#### Text:
════
# Block planes



## Brian Peters (Feb 2, 2011)

90 bucks isn't bad...
http://www.japanwoodworker.com/product.asp?s=JapanWoodworker&pf_id=04.203.70&dept_id=12940


----------



## hdavis (Feb 14, 2012)

MarkJames said:


> I'm wondering if there's a quicker, simpler way in the field, or should I just do the sharpening at home with a set-up like I just described.
> 
> Thanks much.


Now the bad news - you can easily spend more on sharpening stones than you paid for the plane - just ask me...

A lot of what you need to do can be done with wet/dry sandpaper on a piece of plate glass. As for job site sharpening, you can do that with a single stone, unless you bungle the edge up pretty bad. 

If you want to get fancy, you can go the diamond grit in a syringe route (also used with plate glass). It's actually a cheaper initial outlay compared to getting a set of stones and conditioners, and it lets you see exactly how good you can get the edge.

Personally, for job site I'll use plate glass and wet/dry sandpaper, but I'm only touching up the edge and I'm not making a piano

I'd suggest do a little research on the internet before deciding how you'll sharpen and what you'll use.


----------



## 91782 (Sep 6, 2012)

hdavis said:


> Now the bad news - you can easily spend more on sharpening stones than you paid for the plane - just ask me...
> 
> *A lot of what you need to do can be done with wet/dry sandpaper on a piece of plate glass. As for job site sharpening, you can do that with a single stone, unless you bungle the edge up pretty bad. *
> 
> ...
════
#### Data segment:
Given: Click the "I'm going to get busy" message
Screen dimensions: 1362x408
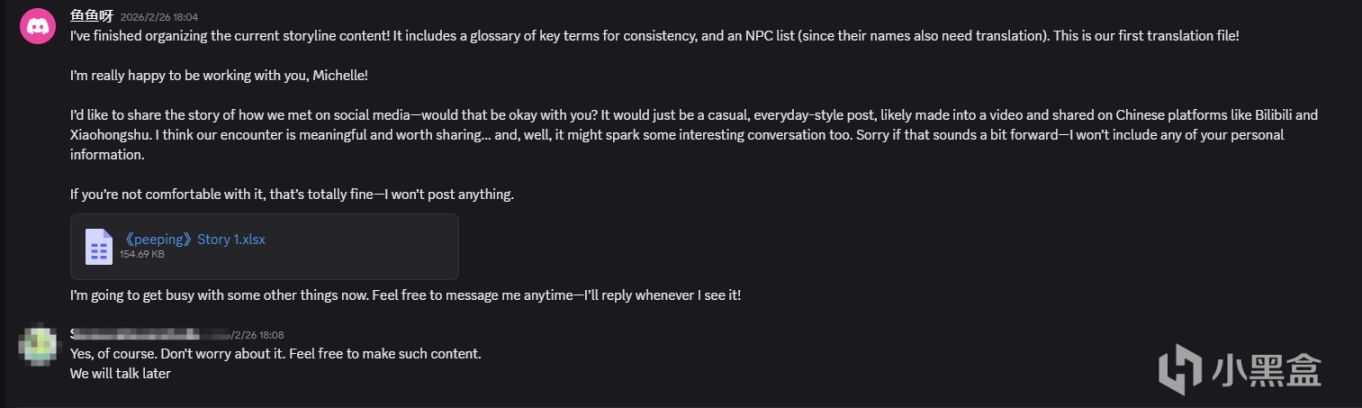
════
#### Aim 1:
Answer from the block planes thread:
(a) What price does Brian Peters say "isn't bad"?
(b) What does hdavis use for job site sharpening?
(c) Which sharpening route does hdavis call a cheaper initial outlay than a set of stones and conditioners?
#### Aim 2:
Carry on the block planes thread from the point where it stops.

#### Task response 1:
(a) 90 bucks
(b) Plate glass and wet/dry sandpaper
(c) The diamond grit in a syringe route, also used with plate glass

#### Task response 2:
Thank you - what I wanted to offer up - but didn't want to get into any religious wars over sharpening the darned irons!

Now YOU can take the heat!

(I use a piece of granite backsplash, btw).


----------



## PrestigeR&D (Jan 6, 2010)

Ok,
I have a few but its never something I. Get warm and fuzzy about,....


Well,...

I should say, not yet.......:whistling


Grab your popcorn,..

Some fine collections,,,,,


http://www.owwm.org/viewtopic.php?f=3&t=111439&p=752316&hilit=Block+plane+collection#p752316

http://www.owwm.org/viewtopic.php?f=5&t=106739&hilit=Block+plane+collection


There is a member I know over there, can't find it write now, but it was absolutely incredible the collection of hand planes he had....I was blown away ...they look like candy to me!...:laughing:.:clap::thumbup:


Enjoy,...


B,


----------



## MarkJames (Nov 25, 2012)

SmallTownGuy said:


> Thank you - what I wanted to offer up - but didn't want to get into any religious wars over sharpening the darned irons!
> 
> Now YOU can take the heat!
> 
> (I use a piece of granite backsplash, btw).



I like this japanese guy. Stones + no talking + listen to the stone + using wife's kitchen sink = perfect.

https://www.youtube.com/watch?v=Hv4mOMiRKyQ

What stones seem to have the highest grit equivalent?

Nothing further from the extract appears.